All that to say that while I do fear the war coming to Haven’s doorstep, I also don’t fear the results.  The Union wins, it’s all good.  The UAS wins, that’s rough and we will all die.  Not just us.  Everyone.  The UAS can’t hold this territory and they have no idea how to grow and adapt.  They will crumble like the rest of Humanity already has.  And then there will be nothing here.  But what does that really mean?  Really?  I’m not being fatalistic or morose and I certainly don’t want to die, but seriously ask yourself the question.  We all die, but how is that any different than what life has already thrown at us in the form of rising dead?  And we’re not talking about total extinction.  There will still be other survivors.  And other countries have their own pockets of Humanity, some of them probably doing much better than we are here.  Maybe an isolated island.  I bet New Zealand is doing incredibly well, for example.  Humanity will survive even if the UAS lays waste and then crumbles under their own weighty shortsightedness.  And then Nature will continue without us.  The dead will run short on easily obtainable food and they will starve.  The planted fields of Haven will grow wild.  Clover will cover the streets.  Vines and trees will spring up and everything, the walls, the Box, the compound, the hospital, the cheeseburger emporium, the fortified walls that Josh built around his house in the first days of The Fall, they will all crumble away.  We succeed and life will flourish here.  We fail and life will still flourish and one day people will rise again.  Survivors from other countries will branch out as the dead finally lay down.  People will come and rebuild on the ruins of Haven, rebuild Josh’s house, the hospital, the cheeseburgers, rebuild it all.  The streets will return and life will continue.
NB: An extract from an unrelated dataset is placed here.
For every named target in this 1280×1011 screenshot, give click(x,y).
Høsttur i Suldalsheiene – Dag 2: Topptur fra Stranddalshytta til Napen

And that is why I’m a pragmatist.  Again, this isn’t self-pity or depression.  Someone I cared for very much before these days used to tell me when my self-pity was getting out of control.  She’s…I don’t know where now.  Probably shuffling around with everyone else I ever knew.  But what I do know is that these new people in my life, they are going to live.  Whether it’s over the broken remains of the UAS or as clover pollen in the wind, we will live.  That’s the pragmatism I’m talking about.  And it’s very comforting to me to think about as I strain my ears during the night, listening to the moans outside the wall and trying to catch the first sign of an approaching UAS vanguard.  We will survive and life will continue.

That poem, in case you were wondering, was by Sara Teasdale.  It’s called There Will Come Soft Rains and it was used to great effect by the always immortal (in the best possible way, such words not being what they used to) Ray Bradbury in a short story about a fully automated house continuing its blissful daily existence even after its family was incinerated to a nuclear shadow on the front lawn and even as it burns to death.  It was included in The Martian Chronicles.  If you haven’t, go read it.  To the point here’s the poem:

There will come soft rains and the smell of the ground
And swallows circling with their shimmering sound
And frogs in the pools singing at night
And wild plum trees in tremulous white
Robins will wear their feathery fire
Whistling their whims on a low fence-wire
And not one will know of the war, not one
Will care at last when it is done
Not one would mind, neither bird nor tree
If mankind perished utterly
And Spring herself, when she woke at dawn
Would scarcely know that we were gone.

It’s very sad, very inspirational, and very true.  And more applicable here than I’m comfortable admitting.  The UAS is coming.  But they can’t kill us.  Not what was created here.  Only Nature can do that.  And really, that’s as it should be and how it always was.  No zombies, no delusional politicians, no incoming army, no vigilante action, no Dragoon, and no blog will stop it.  We march towards dust always and I do it with a glad heart because in the end, we are all part of something bigger.  Dawn is coming whether we’re here for it or not.  And it always will be.